Povertà in Italia: una persona su tre compra cibo in scadenza

In un anno l'indice di povertà assoluta è passato dal 7,7% all'8,5%
ROMA - È un'Italia che si scopre più povera quella che si appresta a vivere la 45esima Giornata Mondiale dell'Alimentazione, promossa dalla Fao, in programma il 16 ottobre.
L'indice di povertà assoluta nell'ultimo anno è passato dal 7,7% all'8,5% della popolazione, toccando 5,7 milioni di cittadini; e se 1 italiano su 3 è costretto a indirizzarsi verso prodotti a ridosso di scadenza o esteticamente poco attraenti, 1 su 2 ad acquistare online, 1 su 4 a cercare di auto-produrre il cibo, 1 su 3 a scegliere solo discount. Sono i dati della nuova inchiesta dell'economista Andrea Segrè, fra i protagonisti degli eventi ufficiali promossi dalla Fao per la giornata, firmata insieme all'accademica Ilaria Pertot.
Il libro "La spesa nel carrello degli altri. L'Italia e l'impoverimento alimentare" prende spunto dal tema della giornata "Diritto al cibo come diritto universale per ogni cittadino del pianeta". Gli autori Carlo Ginzburg e Giovanni Levi raccontano tredici storie di sopravvivenza alimentare ed esistenziale, per conoscere i vecchi e nuovi poveri, in uno slalom fra pensionati e disoccupati che da sempre devono contenere i costi della spesa, fra famiglie e monogenitori cui sempre più spesso il reddito non basta, fra figli, madri e padri troppo spesso preda di luoghi comuni e fake intorno alle strategie nutrizionali.
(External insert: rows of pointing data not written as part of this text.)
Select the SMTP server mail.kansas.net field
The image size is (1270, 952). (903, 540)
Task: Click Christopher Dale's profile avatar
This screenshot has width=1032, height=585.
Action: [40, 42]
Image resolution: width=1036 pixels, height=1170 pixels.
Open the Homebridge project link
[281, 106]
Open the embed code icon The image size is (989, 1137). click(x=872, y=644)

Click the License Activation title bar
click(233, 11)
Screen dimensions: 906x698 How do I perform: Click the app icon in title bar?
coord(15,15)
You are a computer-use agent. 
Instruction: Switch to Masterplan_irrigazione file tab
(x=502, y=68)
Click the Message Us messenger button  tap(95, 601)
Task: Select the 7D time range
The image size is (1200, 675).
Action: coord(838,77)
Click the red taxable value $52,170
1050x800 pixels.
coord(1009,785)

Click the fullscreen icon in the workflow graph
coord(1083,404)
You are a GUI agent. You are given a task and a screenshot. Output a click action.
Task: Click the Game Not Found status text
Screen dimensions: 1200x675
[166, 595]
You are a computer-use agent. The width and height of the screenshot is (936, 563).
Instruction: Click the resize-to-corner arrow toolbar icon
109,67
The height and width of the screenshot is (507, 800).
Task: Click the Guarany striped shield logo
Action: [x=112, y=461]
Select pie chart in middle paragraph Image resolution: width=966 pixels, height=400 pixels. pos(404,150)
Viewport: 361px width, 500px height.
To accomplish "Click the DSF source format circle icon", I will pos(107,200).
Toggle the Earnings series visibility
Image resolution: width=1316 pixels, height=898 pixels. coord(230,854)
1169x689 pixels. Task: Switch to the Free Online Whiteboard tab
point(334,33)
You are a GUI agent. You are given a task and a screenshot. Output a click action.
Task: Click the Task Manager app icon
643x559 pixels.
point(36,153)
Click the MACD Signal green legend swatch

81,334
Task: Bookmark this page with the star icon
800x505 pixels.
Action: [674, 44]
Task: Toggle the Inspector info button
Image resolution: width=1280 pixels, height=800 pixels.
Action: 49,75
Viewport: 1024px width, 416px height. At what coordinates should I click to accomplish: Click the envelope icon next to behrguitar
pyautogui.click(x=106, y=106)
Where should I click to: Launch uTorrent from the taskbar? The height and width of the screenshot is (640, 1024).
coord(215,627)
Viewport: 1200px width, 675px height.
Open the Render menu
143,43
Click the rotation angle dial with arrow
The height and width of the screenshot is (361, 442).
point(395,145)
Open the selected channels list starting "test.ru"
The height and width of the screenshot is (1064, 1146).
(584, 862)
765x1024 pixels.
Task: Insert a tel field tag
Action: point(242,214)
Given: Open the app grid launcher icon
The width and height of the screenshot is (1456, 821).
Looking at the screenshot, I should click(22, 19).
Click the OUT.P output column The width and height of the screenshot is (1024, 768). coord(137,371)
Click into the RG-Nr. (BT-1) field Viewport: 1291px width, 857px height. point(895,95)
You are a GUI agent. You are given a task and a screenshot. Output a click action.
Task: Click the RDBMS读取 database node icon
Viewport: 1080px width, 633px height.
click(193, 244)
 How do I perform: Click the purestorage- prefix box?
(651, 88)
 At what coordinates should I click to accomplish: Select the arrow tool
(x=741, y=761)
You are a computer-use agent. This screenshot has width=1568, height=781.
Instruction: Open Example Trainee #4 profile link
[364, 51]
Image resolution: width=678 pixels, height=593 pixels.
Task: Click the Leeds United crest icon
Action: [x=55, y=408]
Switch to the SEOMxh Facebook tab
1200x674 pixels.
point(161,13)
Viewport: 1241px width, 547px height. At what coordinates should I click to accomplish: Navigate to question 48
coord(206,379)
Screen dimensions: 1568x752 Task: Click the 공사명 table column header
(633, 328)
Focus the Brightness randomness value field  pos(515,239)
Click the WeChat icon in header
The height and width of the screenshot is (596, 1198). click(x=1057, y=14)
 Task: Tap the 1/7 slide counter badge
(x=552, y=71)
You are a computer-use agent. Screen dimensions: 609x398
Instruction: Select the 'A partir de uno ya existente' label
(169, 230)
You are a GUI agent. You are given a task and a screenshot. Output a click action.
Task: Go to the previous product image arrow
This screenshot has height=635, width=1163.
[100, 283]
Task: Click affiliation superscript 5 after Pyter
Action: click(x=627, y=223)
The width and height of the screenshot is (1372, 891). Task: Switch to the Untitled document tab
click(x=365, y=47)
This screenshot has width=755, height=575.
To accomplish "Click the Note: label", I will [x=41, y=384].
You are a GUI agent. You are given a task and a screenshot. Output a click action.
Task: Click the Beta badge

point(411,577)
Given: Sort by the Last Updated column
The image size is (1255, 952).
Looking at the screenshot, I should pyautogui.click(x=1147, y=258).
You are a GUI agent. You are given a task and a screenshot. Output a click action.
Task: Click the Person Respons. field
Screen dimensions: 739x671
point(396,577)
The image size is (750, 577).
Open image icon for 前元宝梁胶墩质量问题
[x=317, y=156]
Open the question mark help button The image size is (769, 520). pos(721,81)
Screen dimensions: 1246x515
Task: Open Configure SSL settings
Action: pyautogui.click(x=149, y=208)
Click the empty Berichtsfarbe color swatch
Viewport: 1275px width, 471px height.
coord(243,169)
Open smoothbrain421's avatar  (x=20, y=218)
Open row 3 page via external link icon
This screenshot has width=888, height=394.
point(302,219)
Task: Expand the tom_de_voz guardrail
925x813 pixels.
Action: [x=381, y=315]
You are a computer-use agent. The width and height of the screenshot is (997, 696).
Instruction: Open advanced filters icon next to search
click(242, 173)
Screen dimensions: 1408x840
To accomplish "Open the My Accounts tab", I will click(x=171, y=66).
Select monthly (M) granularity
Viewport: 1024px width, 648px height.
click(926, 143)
Tra i dati emerge che l'indice di insicurezza alimentare sale del 26% nel Sud rispetto a Nord e Centro e si impenna al 280% nel cosiddetto ceto popolare rispetto alla media nazionale.
«In questa società» - spiegano gli autori dell'inchiesta - «potrebbe capitare a tutti, da un momento all'altro, di saltare il fosso dell'impoverimento, amministrando gli esigui 97 centesimi al giorno messi a disposizione dalla inadeguata social card, istituita con legge di bilancio 2024 e ad aggravare la situazione non c'è solo la disoccupazione, ma sempre più spesso il "lavoro povero", precario, a nero e a basso salario, che non garantiscono sicurezza finanziaria, mentre le povertà di genere vedono le donne percepire pensioni inferiori del 27% rispetto agli uomini».